* [The request]:
Rewrite the records from the start through the line that contains "pos(686,268)", replacing "Public Notices" with "Press Releases" and keeping everything else the same. Leave the pictures out of the output.

* [Provided records]:
===
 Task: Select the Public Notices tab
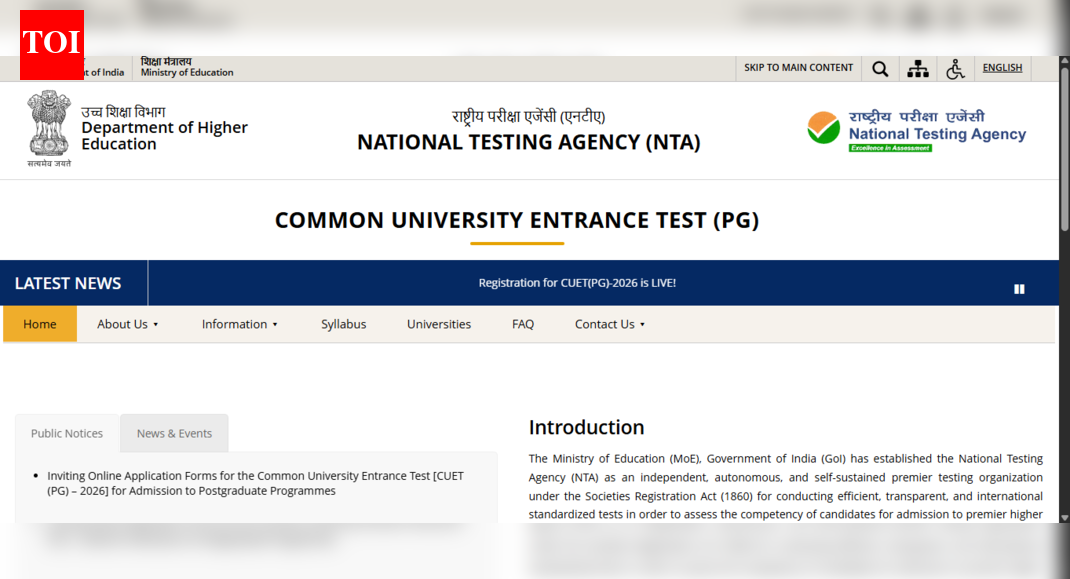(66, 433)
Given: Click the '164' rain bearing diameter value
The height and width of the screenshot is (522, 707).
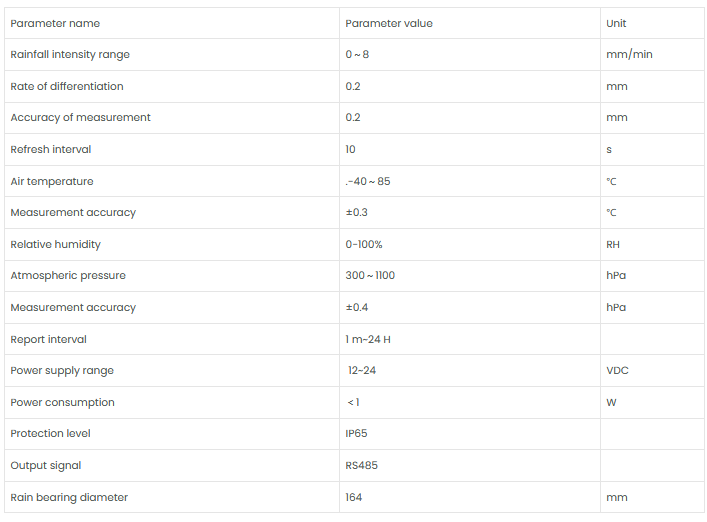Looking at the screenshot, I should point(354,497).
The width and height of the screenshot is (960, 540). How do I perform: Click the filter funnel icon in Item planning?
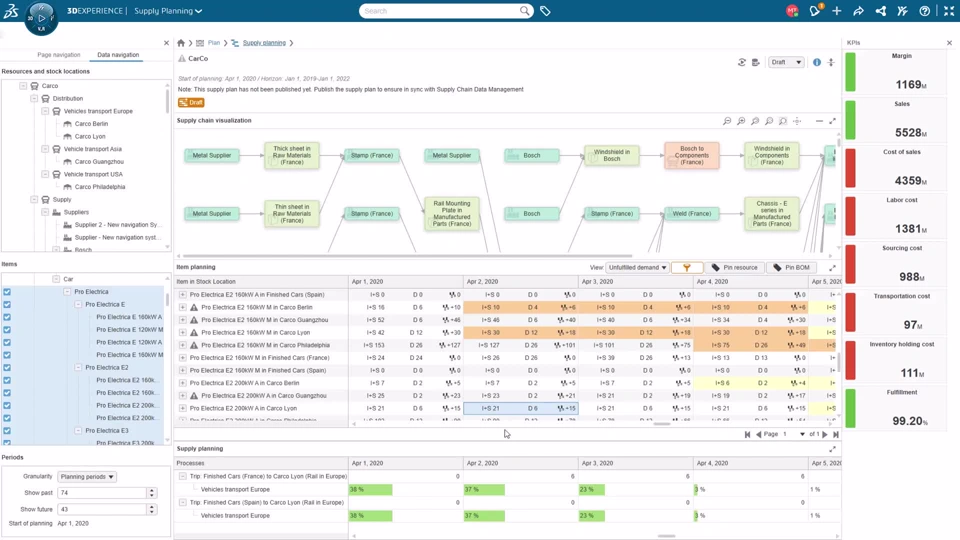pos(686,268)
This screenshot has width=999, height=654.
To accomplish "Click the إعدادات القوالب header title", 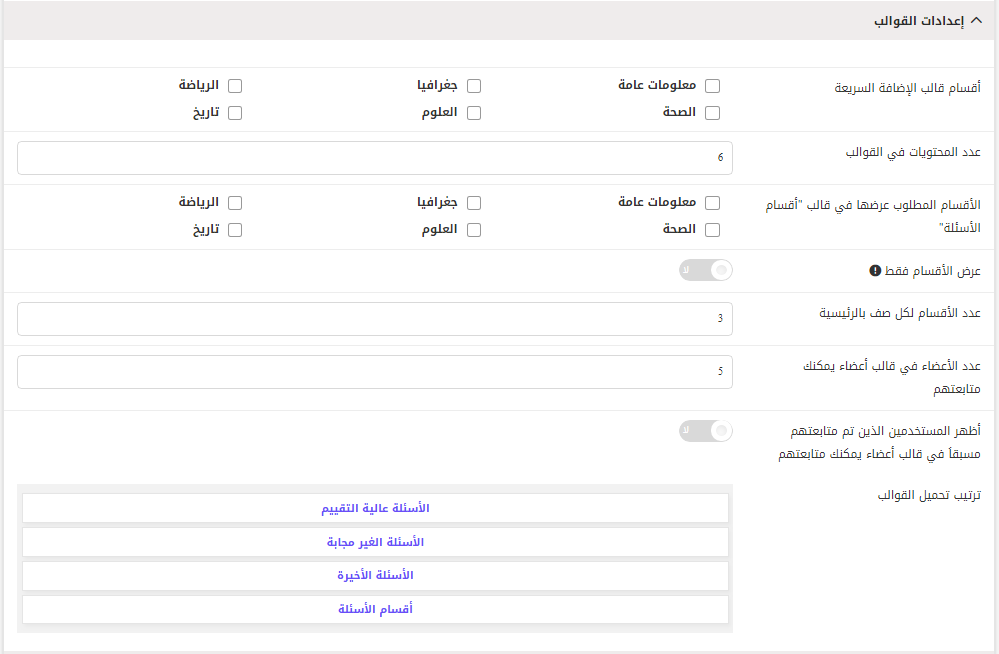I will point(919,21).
===
* [Solution to this exercise]:
 Task: Select the Press Releases tab
(66, 433)
Given: Click the '164' rain bearing diameter value
The height and width of the screenshot is (522, 707).
Looking at the screenshot, I should point(354,497).
The width and height of the screenshot is (960, 540). How do I perform: Click the filter funnel icon in Item planning?
pos(686,268)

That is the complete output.